[What the task asks]:
Starting with the first line, output the data exactly through to the end.

Top of Entries provided

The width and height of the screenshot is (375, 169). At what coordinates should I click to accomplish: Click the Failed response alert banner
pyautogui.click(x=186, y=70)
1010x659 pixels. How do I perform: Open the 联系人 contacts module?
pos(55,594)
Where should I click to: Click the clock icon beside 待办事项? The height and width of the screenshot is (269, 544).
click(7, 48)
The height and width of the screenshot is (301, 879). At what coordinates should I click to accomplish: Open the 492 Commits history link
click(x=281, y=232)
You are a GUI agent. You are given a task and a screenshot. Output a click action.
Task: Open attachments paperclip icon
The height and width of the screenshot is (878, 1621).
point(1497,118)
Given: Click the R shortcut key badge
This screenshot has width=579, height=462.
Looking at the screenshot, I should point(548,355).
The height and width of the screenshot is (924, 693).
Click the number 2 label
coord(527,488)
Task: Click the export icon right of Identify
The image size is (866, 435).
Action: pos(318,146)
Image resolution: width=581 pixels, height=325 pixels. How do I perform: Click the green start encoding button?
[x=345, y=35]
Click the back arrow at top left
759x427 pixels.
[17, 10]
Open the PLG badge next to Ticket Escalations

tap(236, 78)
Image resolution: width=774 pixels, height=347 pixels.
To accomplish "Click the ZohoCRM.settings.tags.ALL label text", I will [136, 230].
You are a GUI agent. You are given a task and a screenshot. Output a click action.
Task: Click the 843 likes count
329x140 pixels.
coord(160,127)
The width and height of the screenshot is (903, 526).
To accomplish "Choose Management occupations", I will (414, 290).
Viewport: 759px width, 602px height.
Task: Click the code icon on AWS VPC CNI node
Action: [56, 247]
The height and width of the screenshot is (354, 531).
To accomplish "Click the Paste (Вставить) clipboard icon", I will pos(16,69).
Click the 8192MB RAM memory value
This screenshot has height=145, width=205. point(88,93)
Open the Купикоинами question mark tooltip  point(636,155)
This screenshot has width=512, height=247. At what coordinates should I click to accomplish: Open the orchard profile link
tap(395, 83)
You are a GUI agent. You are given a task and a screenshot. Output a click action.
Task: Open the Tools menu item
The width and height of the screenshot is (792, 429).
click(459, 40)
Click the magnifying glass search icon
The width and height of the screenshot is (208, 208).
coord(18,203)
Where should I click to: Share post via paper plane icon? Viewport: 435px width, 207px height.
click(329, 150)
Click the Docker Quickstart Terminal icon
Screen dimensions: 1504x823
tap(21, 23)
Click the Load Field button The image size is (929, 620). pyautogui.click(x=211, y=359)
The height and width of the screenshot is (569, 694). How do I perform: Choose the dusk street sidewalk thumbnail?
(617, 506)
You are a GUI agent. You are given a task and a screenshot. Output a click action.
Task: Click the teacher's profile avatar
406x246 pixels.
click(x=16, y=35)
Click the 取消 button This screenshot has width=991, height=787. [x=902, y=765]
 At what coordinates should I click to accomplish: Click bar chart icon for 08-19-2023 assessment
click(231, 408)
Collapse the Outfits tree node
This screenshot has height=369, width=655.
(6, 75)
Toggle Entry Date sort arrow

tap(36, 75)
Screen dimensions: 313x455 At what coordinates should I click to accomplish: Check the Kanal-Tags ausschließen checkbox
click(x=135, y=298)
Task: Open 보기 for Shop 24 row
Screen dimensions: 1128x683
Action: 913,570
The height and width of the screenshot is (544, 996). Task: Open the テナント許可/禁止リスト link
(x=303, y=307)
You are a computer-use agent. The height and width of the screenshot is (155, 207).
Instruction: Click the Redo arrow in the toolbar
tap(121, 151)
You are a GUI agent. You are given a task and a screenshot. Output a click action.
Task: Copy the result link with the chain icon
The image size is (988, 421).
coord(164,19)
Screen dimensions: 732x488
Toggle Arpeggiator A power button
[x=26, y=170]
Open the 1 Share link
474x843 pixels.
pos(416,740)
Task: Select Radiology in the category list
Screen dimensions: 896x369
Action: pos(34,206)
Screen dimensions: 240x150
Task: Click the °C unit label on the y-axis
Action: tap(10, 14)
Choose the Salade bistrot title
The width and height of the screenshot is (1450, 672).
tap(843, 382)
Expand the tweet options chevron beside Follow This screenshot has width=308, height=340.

Bottom of Entries provided

[Response]:
The width and height of the screenshot is (375, 169). At what coordinates should I click to accomplish: Click the Failed response alert banner
pyautogui.click(x=186, y=70)
1010x659 pixels. How do I perform: Open the 联系人 contacts module?
pos(55,594)
Where should I click to: Click the clock icon beside 待办事项? The height and width of the screenshot is (269, 544).
click(7, 48)
The height and width of the screenshot is (301, 879). At what coordinates should I click to accomplish: Open the 492 Commits history link
click(x=281, y=232)
You are a GUI agent. You are given a task and a screenshot. Output a click action.
Task: Open attachments paperclip icon
The height and width of the screenshot is (878, 1621).
point(1497,118)
Given: Click the R shortcut key badge
This screenshot has width=579, height=462.
Looking at the screenshot, I should point(548,355).
The height and width of the screenshot is (924, 693).
Click the number 2 label
coord(527,488)
Task: Click the export icon right of Identify
The image size is (866, 435).
Action: pos(318,146)
Image resolution: width=581 pixels, height=325 pixels. How do I perform: Click the green start encoding button?
[x=345, y=35]
Click the back arrow at top left
759x427 pixels.
[17, 10]
Open the PLG badge next to Ticket Escalations

tap(236, 78)
Image resolution: width=774 pixels, height=347 pixels.
To accomplish "Click the ZohoCRM.settings.tags.ALL label text", I will [136, 230].
You are a GUI agent. You are given a task and a screenshot. Output a click action.
Task: Click the 843 likes count
329x140 pixels.
coord(160,127)
The width and height of the screenshot is (903, 526).
To accomplish "Choose Management occupations", I will (414, 290).
Viewport: 759px width, 602px height.
Task: Click the code icon on AWS VPC CNI node
Action: [56, 247]
The height and width of the screenshot is (354, 531).
To accomplish "Click the Paste (Вставить) clipboard icon", I will pos(16,69).
Click the 8192MB RAM memory value
This screenshot has height=145, width=205. point(88,93)
Open the Купикоинами question mark tooltip  point(636,155)
This screenshot has width=512, height=247. At what coordinates should I click to accomplish: Open the orchard profile link
tap(395, 83)
You are a GUI agent. You are given a task and a screenshot. Output a click action.
Task: Open the Tools menu item
The width and height of the screenshot is (792, 429).
click(459, 40)
Click the magnifying glass search icon
The width and height of the screenshot is (208, 208).
coord(18,203)
Where should I click to: Share post via paper plane icon? Viewport: 435px width, 207px height.
click(329, 150)
Click the Docker Quickstart Terminal icon
Screen dimensions: 1504x823
tap(21, 23)
Click the Load Field button The image size is (929, 620). pyautogui.click(x=211, y=359)
The height and width of the screenshot is (569, 694). How do I perform: Choose the dusk street sidewalk thumbnail?
(617, 506)
You are a GUI agent. You are given a task and a screenshot. Output a click action.
Task: Click the teacher's profile avatar
406x246 pixels.
click(x=16, y=35)
Click the 取消 button This screenshot has width=991, height=787. [x=902, y=765]
 At what coordinates should I click to accomplish: Click bar chart icon for 08-19-2023 assessment
click(231, 408)
Collapse the Outfits tree node
This screenshot has height=369, width=655.
(6, 75)
Toggle Entry Date sort arrow

tap(36, 75)
Screen dimensions: 313x455 At what coordinates should I click to accomplish: Check the Kanal-Tags ausschließen checkbox
click(x=135, y=298)
Task: Open 보기 for Shop 24 row
Screen dimensions: 1128x683
Action: 913,570
The height and width of the screenshot is (544, 996). Task: Open the テナント許可/禁止リスト link
(x=303, y=307)
You are a computer-use agent. The height and width of the screenshot is (155, 207).
Instruction: Click the Redo arrow in the toolbar
tap(121, 151)
You are a GUI agent. You are given a task and a screenshot. Output a click action.
Task: Copy the result link with the chain icon
The image size is (988, 421).
coord(164,19)
Screen dimensions: 732x488
Toggle Arpeggiator A power button
[x=26, y=170]
Open the 1 Share link
474x843 pixels.
pos(416,740)
Task: Select Radiology in the category list
Screen dimensions: 896x369
Action: pos(34,206)
Screen dimensions: 240x150
Task: Click the °C unit label on the y-axis
Action: tap(10, 14)
Choose the Salade bistrot title
The width and height of the screenshot is (1450, 672).
tap(843, 382)
Expand the tweet options chevron beside Follow This screenshot has width=308, height=340.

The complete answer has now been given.